JohnMcLear / draw

A real time collaborative drawing tool using nodejs, socket.io & paper.js
Apache License 2.0
483 stars 157 forks source link

Insane CPU usage on http://draw.etherpad.org #50

Closed tranek closed 11 years ago

tranek commented 11 years ago

Why is this happening?

tranek commented 11 years ago

So it looks like websockets are disabled on http://draw.etherpad.org?

warn - websocket connection invalid info - transport end (undefined)

It's spamming xhr-polling debug messages. Any time I see polling I get a little nervous (bad memories from college), but I don't think that is it.

The CPU spikes seem to be directly related to any kind of read/write to the database. It doesn't look like it's using the same database as Etherpad, so that can't be it. One thing that I've noticed is that the version of node on the server is a bit old. Would upgrading to the latest version v0.10.5 be a viable option?

If that doesn't outright fix it, I'd like to try switching over to MySQL to see if there's any difference there. That would have to be something that you do @JohnMcLear. If anything, that might help us limit the problem to dirty db interaction.

tranek commented 11 years ago

It's also possible that the importJSON() and exportJSON() functions are responsible as they are associated with db calls. I'm really really really hoping that the solution is just to upgrade node and that upgrading node is doable.

JohnMcLear commented 11 years ago

I very much doubt a node upgrade will fix it :)

JohnMcLear commented 11 years ago

As far as switching to MySQL, I think testing / profiling should be done before we start making changes to the environment :)

I was thinking this morning it should be possible to slightly modify the stress/load testing tool for Etherpad to broadcast drawing edits instead of etherpad changesets.. That might be the best way to go about addressing this issue as it will tell su how many lurkers/drawers a drawing can support.

https://github.com/JohnMcLear/etherdraw-stresstest is the url to the stress test tool you can modify / use :)

tranek commented 11 years ago

This is a tricky beast to crack. On one hand, I would argue that upgrading node could positively impact it since new node versions can come with newer V8 JavaScript engines, right?

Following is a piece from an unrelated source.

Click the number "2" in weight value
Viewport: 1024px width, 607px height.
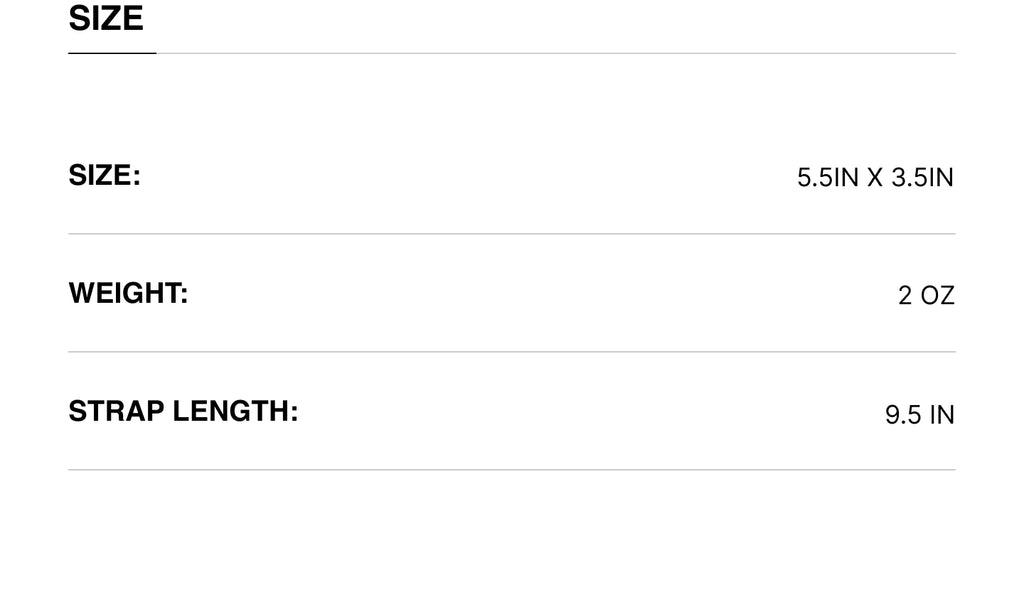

I added some time checks to http://draw.etherpad.org and compared to my 4 virtual core local ubuntu VM on my laptop:

http://draw.etherpad.org: Time to load db = 1 ms Time to import JSON = 28 ms

Time to export JSON = 33 ms Time to save db = 1 ms

my local vm Time to load db = 2 ms Time to import JSON = 77 ms

Time to export JSON = 24 ms Time to save db = 0 ms

It's not importing/exporting JSON or the database.

Watching the server's debug output it looks like it goes through 3, 4, or more cycles of:

setting request GET /socket.io/1/xhr-polling/OmwfCKbXdFudgkHTW0Wj?t=1367674633937 debug - setting poll timeout debug - discarding transport debug - cleared close timeout for client OmwfCKbXdFudgkHTW0Wj debug - clearing poll timeout debug - xhr-polling writing 8:: debug - set close timeout for client PIJAmAMGz0B8LJeuW0Wh debug - xhr-polling closed due to exceeded duration

before it starts sending data (on a page refresh - sketch load). The only immediately apparent difference to me besides the node version is that it is using xhr-polling vs websockets (and I'm not behind a reverse proxy). Is there a reason why websockets are not working on http://draw.etherpad.org ? If it was a purposefully made decision, what is the reason behind it and is it possible to switch it back on for testing?

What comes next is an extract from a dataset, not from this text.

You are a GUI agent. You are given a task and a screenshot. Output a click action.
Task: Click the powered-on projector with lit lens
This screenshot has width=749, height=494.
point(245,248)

Also: I can never get my VM's node process over 5% CPU usage... No matter how hard I hit it. That's all local connections though.

JohnMcLear commented 11 years ago

It's not that tricky to crack, this is the process:

  1. Get the etherdraw-stresstest tool working.
  2. Test load
  3. Iterate until we find a way to improve performance :)

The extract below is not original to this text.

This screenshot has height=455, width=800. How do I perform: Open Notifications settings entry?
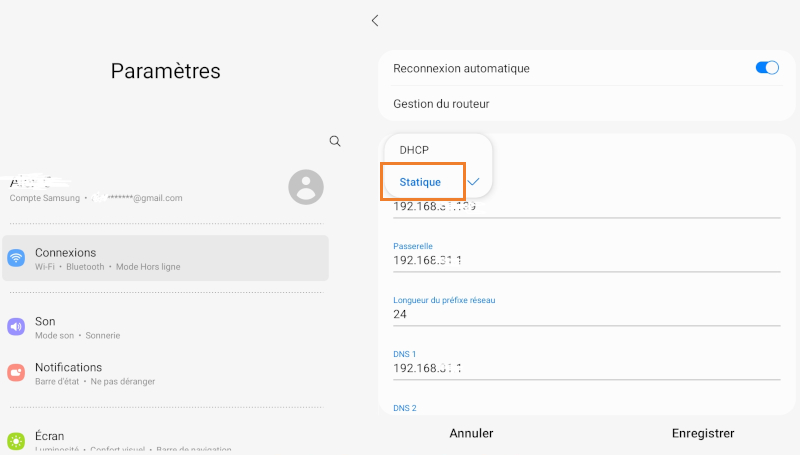(165, 373)
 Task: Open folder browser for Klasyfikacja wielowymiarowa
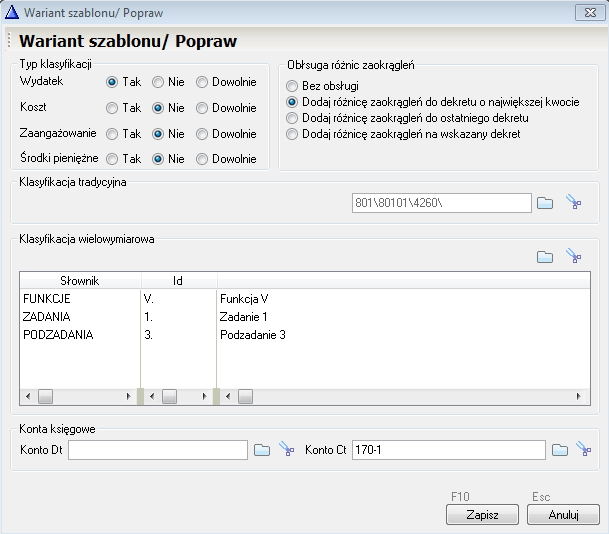point(545,257)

Being able to recreate a controlled test is really the only way to test software imho

tranek commented 11 years ago

I'm still going to bother you to upgrade node. You're not off the hook from that! :P

tranek commented 11 years ago

Checkout: http://draw.tranek.com/d/testing

I have an nginx 1.4.0 server running with node 0.10.5 in an Ubuntu 13.04 VM without Varnish.

Using xhr polling caused the excessive slowness when loading from the database, but the CPU usage was barely anything at all. As soon as I switched to websockets, the slowness from touching the database disappeared immediately. Still nothing more than a 1% lovetap on the CPU.

Any chance that you could have a few people test it and see how it performs? Would be nice to run the stresstest tool on it to see what happens...

JohnMcLear commented 11 years ago

Added https://www.varnish-cache.org/docs/3.0/tutorial/websockets.html to draw.etherpad.org

should mean websockets will work..

Still, we need stresstesting..

JohnMcLear commented 11 years ago

latest node being built now, should be done in 20 mins or so

JohnMcLear commented 11 years ago

is build, both services restart

tranek commented 11 years ago

It's loading leaps and bounds faster on http://draw.etherpad.org !!! I haven't checked CPU usage yet though.

Awesome :D

tranek commented 11 years ago

Is the CPU usage still high?

The websockets definitely made the responsiveness many times better. Is XHR polling supposed to be like that?

JohnMcLear commented 11 years ago

The CPU usage was high because I had a large number of people on a drawing.

I'm still a believer you are clutching at the wrong straw assuming that the different transport introduces overhead.

We should do controlled stress tests to test theories before casting assertions.

tranek commented 11 years ago

The transport was responsible for delay in loading the sketches (no claims about CPU usage or other responsive-issues). That I tested on my own machines.

Anyway, I'm going to close this issue for now. We have other things to worry about - why http://draw.etherpad.org isn't working and frontend tests.